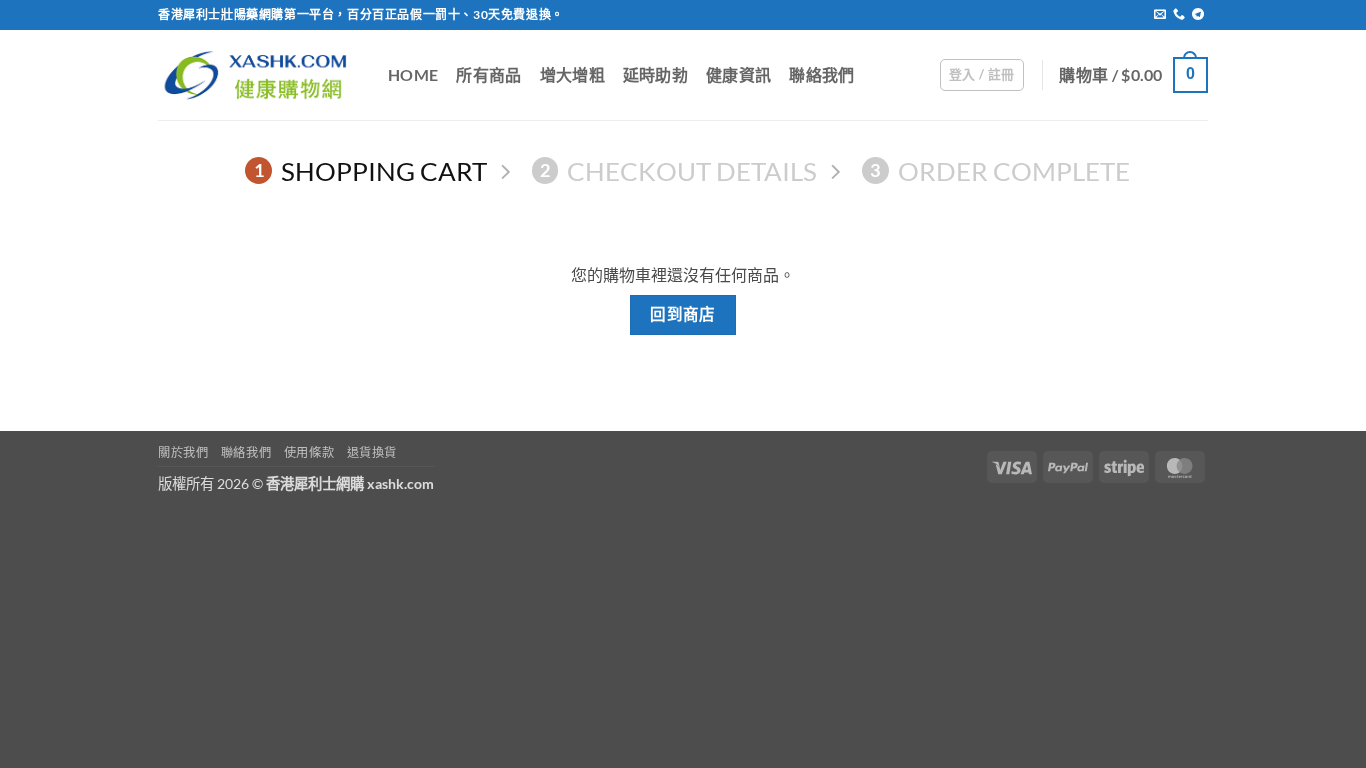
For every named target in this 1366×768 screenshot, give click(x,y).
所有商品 (488, 74)
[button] (982, 75)
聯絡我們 (821, 74)
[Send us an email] (1160, 15)
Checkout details (678, 171)
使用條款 (309, 452)
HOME (413, 74)
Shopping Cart (370, 171)
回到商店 (683, 314)
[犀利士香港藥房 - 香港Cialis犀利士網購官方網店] (258, 74)
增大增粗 (572, 74)
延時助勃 (655, 74)
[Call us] (1179, 15)
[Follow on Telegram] (1198, 15)
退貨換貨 (372, 452)
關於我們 (183, 452)
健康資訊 (738, 74)
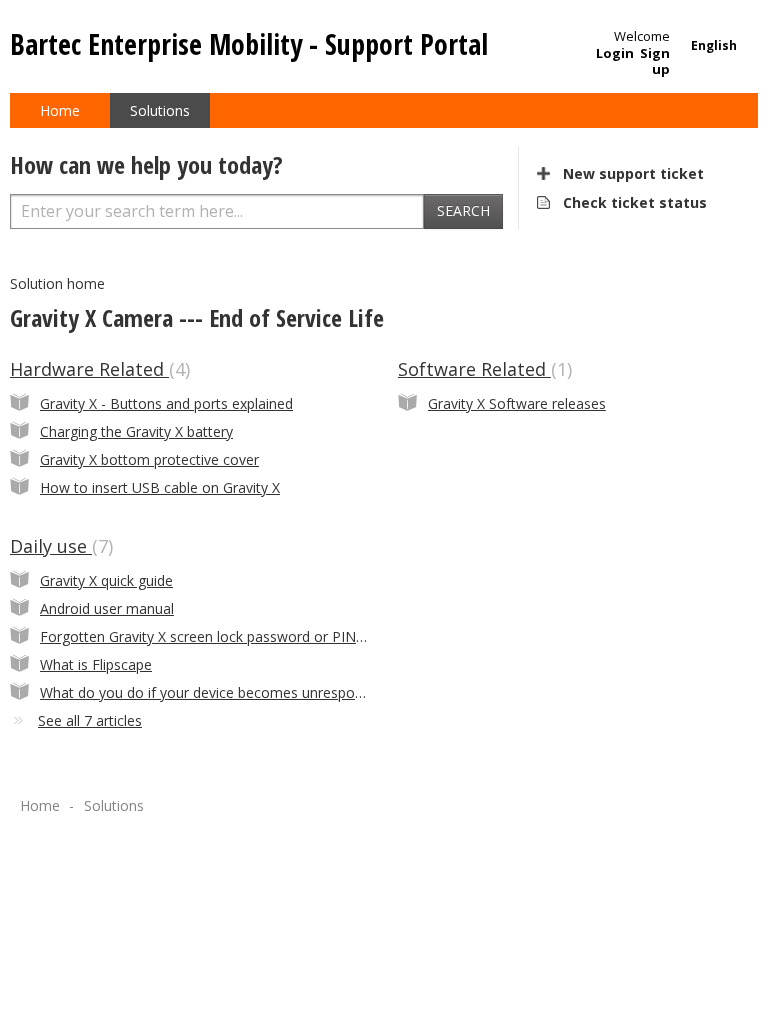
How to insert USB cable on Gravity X (160, 487)
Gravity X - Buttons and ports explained (166, 403)
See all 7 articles (90, 720)
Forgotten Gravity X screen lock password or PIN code (216, 636)
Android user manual (107, 608)
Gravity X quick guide (106, 580)
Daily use (59, 546)
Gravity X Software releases (517, 403)
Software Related (482, 369)
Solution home (57, 283)
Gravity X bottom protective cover (149, 459)
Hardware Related (97, 369)
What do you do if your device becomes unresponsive (214, 692)
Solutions (160, 110)
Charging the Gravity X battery (136, 431)
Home (60, 110)
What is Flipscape (96, 664)
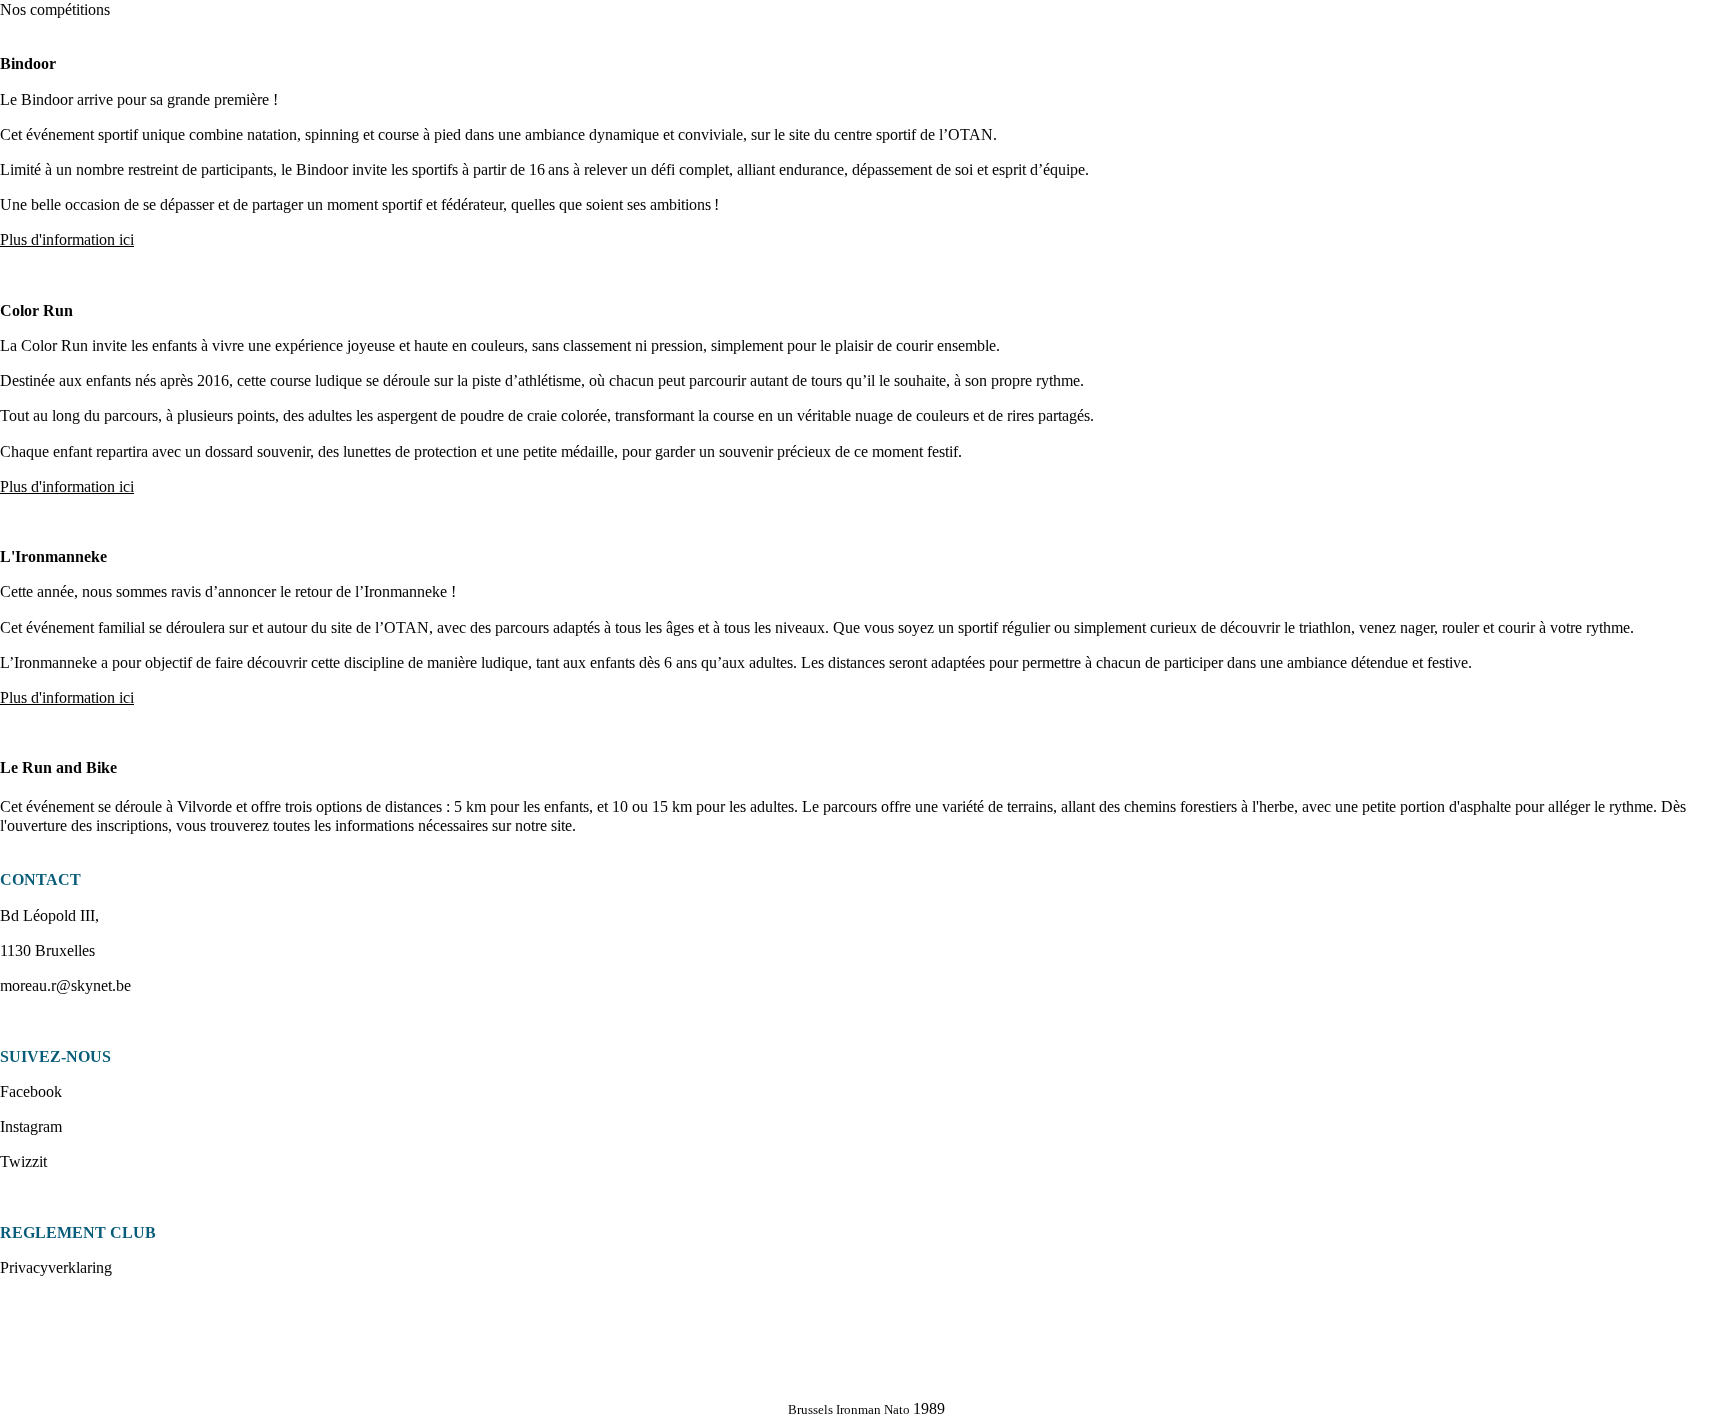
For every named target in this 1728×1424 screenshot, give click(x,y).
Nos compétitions (55, 9)
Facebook (31, 1091)
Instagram (31, 1126)
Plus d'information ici (67, 486)
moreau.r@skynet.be (65, 985)
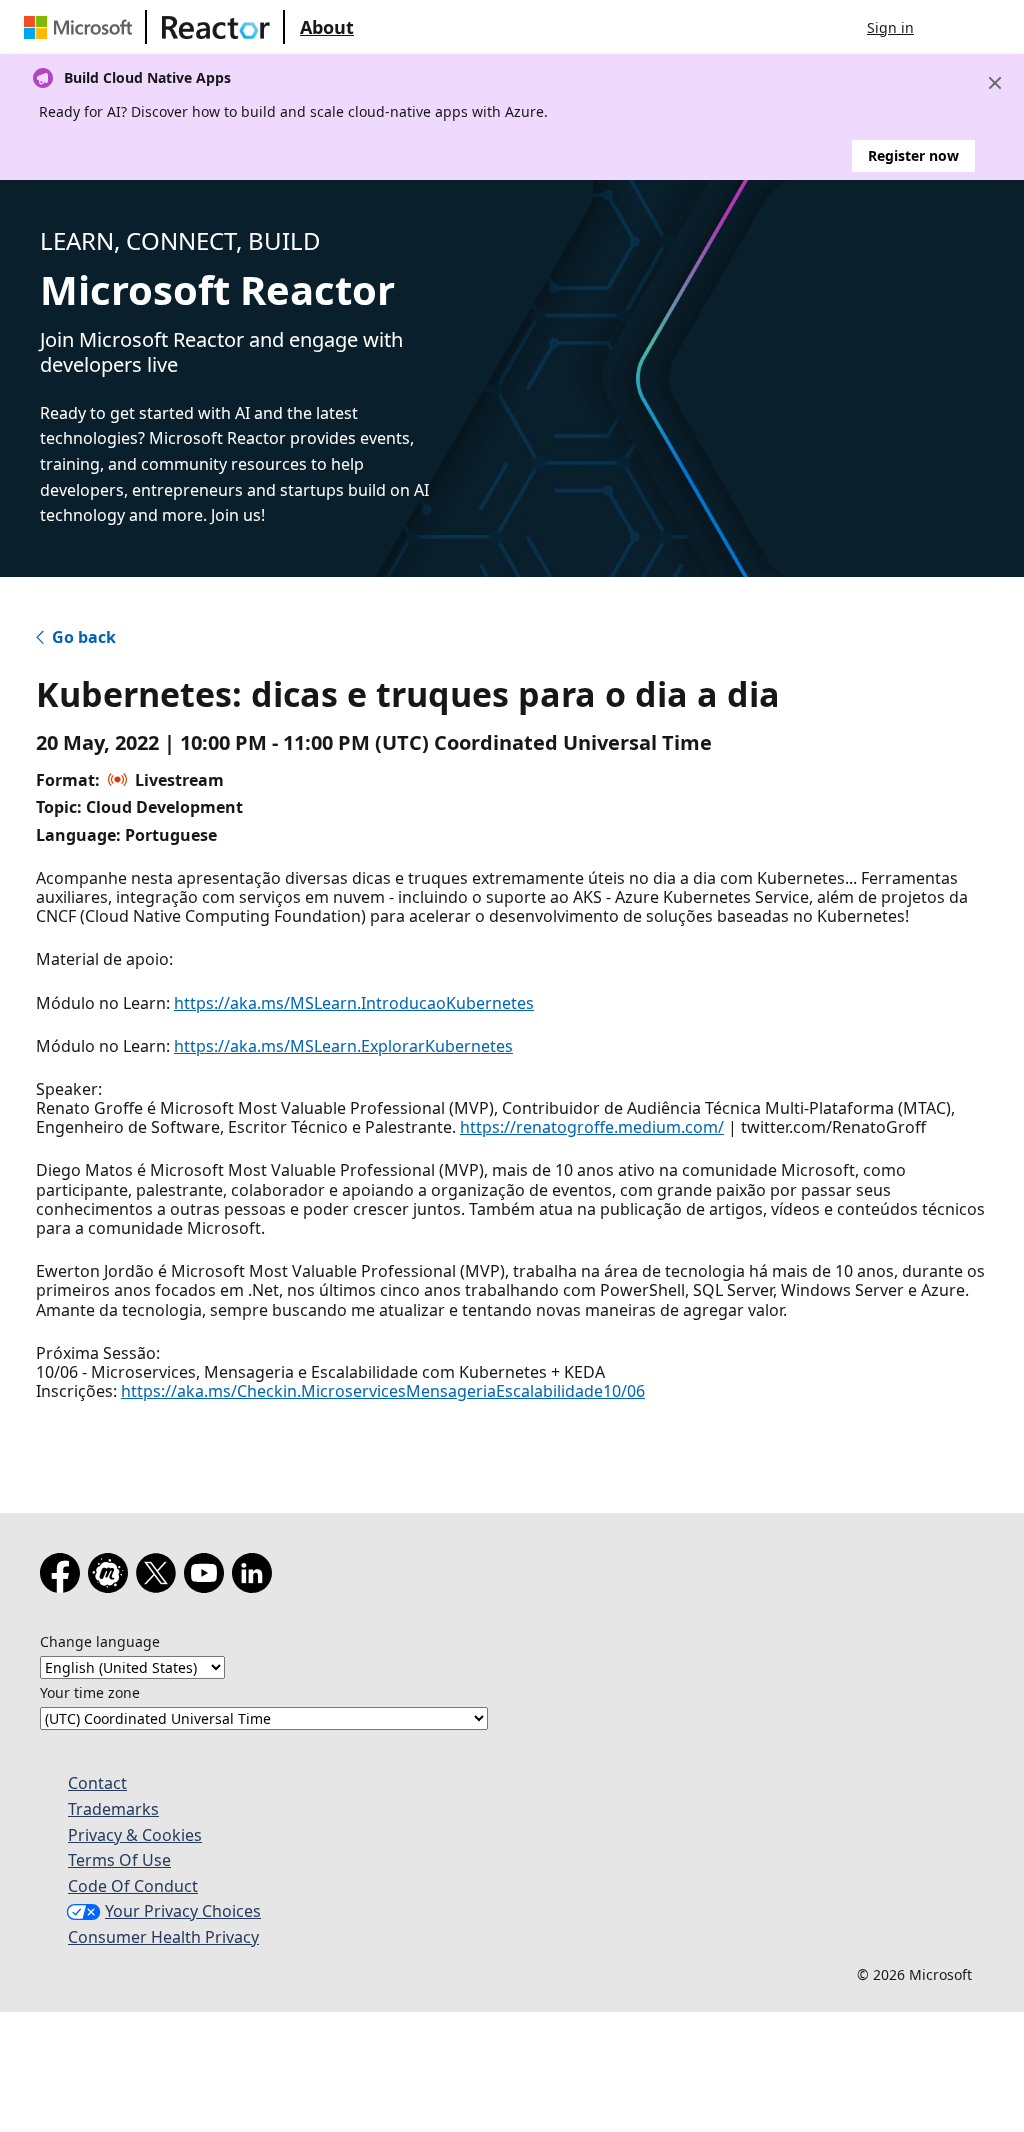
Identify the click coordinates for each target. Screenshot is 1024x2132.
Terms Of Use (119, 1860)
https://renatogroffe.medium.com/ (592, 1127)
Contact (97, 1783)
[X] (160, 1577)
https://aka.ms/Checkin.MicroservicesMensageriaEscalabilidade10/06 (383, 1391)
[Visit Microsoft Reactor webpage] (216, 27)
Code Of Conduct (133, 1886)
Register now (913, 155)
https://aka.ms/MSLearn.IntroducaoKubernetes (354, 1003)
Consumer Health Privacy (163, 1937)
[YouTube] (208, 1577)
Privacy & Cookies (135, 1835)
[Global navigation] (949, 27)
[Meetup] (112, 1577)
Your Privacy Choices (183, 1911)
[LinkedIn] (256, 1577)
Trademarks (113, 1809)
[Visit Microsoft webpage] (82, 27)
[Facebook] (64, 1577)
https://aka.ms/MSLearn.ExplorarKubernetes (343, 1046)
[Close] (995, 83)
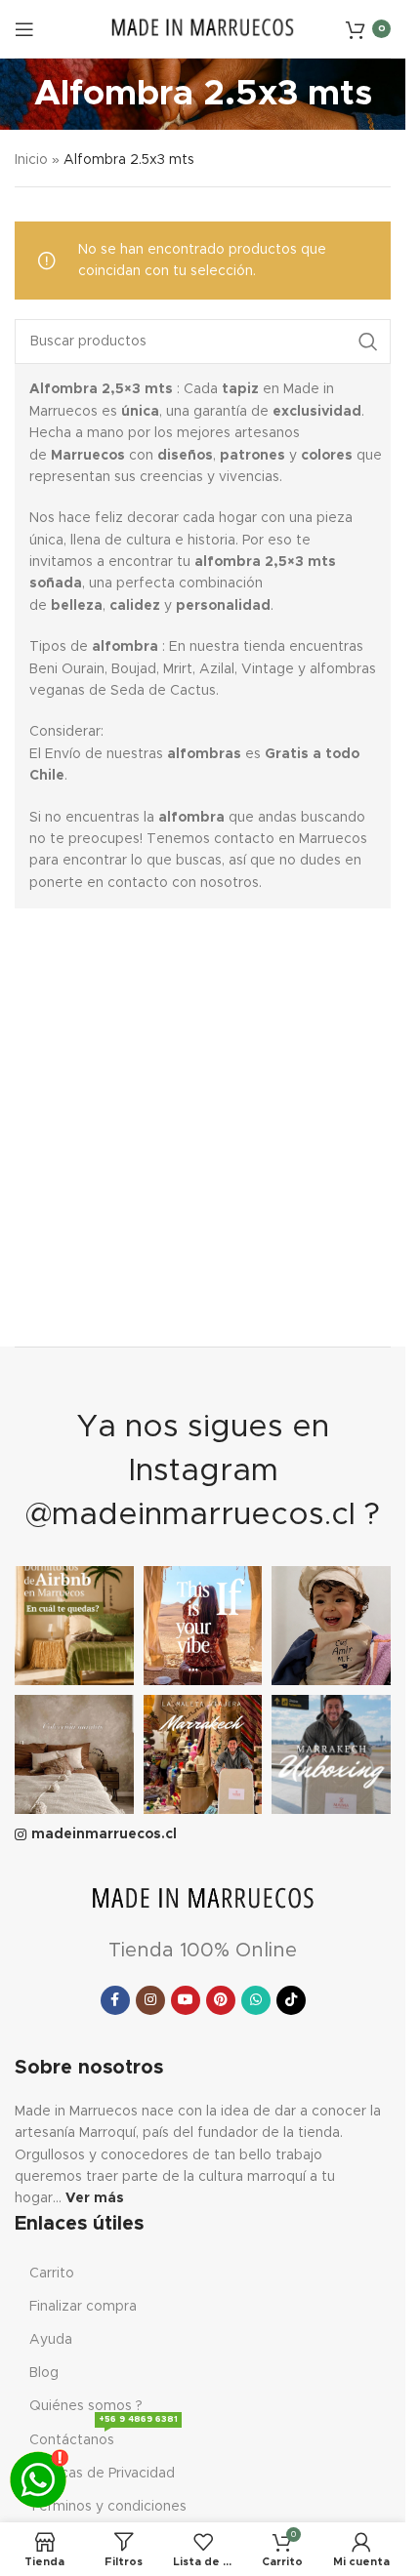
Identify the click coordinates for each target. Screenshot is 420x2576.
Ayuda (50, 2340)
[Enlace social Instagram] (150, 2000)
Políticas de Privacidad (102, 2473)
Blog (44, 2373)
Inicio (31, 160)
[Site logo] (203, 28)
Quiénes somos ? (86, 2406)
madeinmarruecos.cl (104, 1834)
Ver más (94, 2198)
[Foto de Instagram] (74, 1625)
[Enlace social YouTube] (185, 2000)
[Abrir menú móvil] (24, 29)
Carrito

☆ ☆ ☆ ☆ ☆

▸ Your assignment: Give the entries back verbatim and omit the images.

▸ Answer below:
For every named target in this 1366×768 screenshot, give click(x,y).
所有商品 (488, 74)
[button] (982, 75)
聯絡我們 (821, 74)
[Send us an email] (1160, 15)
Checkout details (678, 171)
使用條款 (309, 452)
HOME (413, 74)
Shopping Cart (370, 171)
回到商店 (683, 314)
[犀利士香港藥房 - 香港Cialis犀利士網購官方網店] (258, 74)
增大增粗 (572, 74)
延時助勃 (655, 74)
[Call us] (1179, 15)
[Follow on Telegram] (1198, 15)
退貨換貨 (372, 452)
關於我們 (183, 452)
健康資訊 (738, 74)
How to insert USB cable on Gravity X (160, 487)
Gravity X - Buttons and ports explained (166, 403)
See all 7 articles (90, 720)
Forgotten Gravity X screen lock password or PIN code (216, 636)
Android user manual (107, 608)
Gravity X quick guide (106, 580)
Daily use (59, 546)
Gravity X Software releases (517, 403)
Software Related (482, 369)
Solution home (57, 283)
Gravity X bottom protective cover (149, 459)
Hardware Related (97, 369)
What do you do if your device becomes unresponsive (214, 692)
Solutions (160, 110)
Charging the Gravity X battery (136, 431)
Home (60, 110)
What is Flipscape (96, 664)
For every named target in this 1728×1424 screenshot, give click(x,y).
Nos compétitions (55, 9)
Facebook (31, 1091)
Instagram (31, 1126)
Plus d'information ici (67, 486)
moreau.r@skynet.be (65, 985)
Identify the click coordinates for each target. Screenshot is 1024x2132.
Terms Of Use (119, 1860)
https://renatogroffe.medium.com/ (592, 1127)
Contact (97, 1783)
[X] (160, 1577)
https://aka.ms/Checkin.MicroservicesMensageriaEscalabilidade10/06 (383, 1391)
[Visit Microsoft Reactor webpage] (216, 27)
Code Of Conduct (133, 1886)
Register now (913, 155)
https://aka.ms/MSLearn.IntroducaoKubernetes (354, 1003)
Consumer Health Privacy (163, 1937)
[YouTube] (208, 1577)
Privacy & Cookies (135, 1835)
[Global navigation] (949, 27)
[Meetup] (112, 1577)
Your Privacy Choices (183, 1911)
[LinkedIn] (256, 1577)
Trademarks (113, 1809)
[Visit Microsoft webpage] (82, 27)
[Facebook] (64, 1577)
https://aka.ms/MSLearn.ExplorarKubernetes (343, 1046)
[Close] (995, 83)
Identify the click coordinates for each target. Screenshot is 420x2576.
Ayuda (50, 2340)
[Enlace social Instagram] (150, 2000)
Políticas de Privacidad (102, 2473)
Blog (44, 2373)
Inicio (31, 160)
[Site logo] (203, 28)
Quiénes somos ? (86, 2406)
madeinmarruecos.cl (104, 1834)
Ver más (94, 2198)
[Foto de Instagram] (74, 1625)
[Enlace social YouTube] (185, 2000)
[Abrir menú móvil] (24, 29)
Carrito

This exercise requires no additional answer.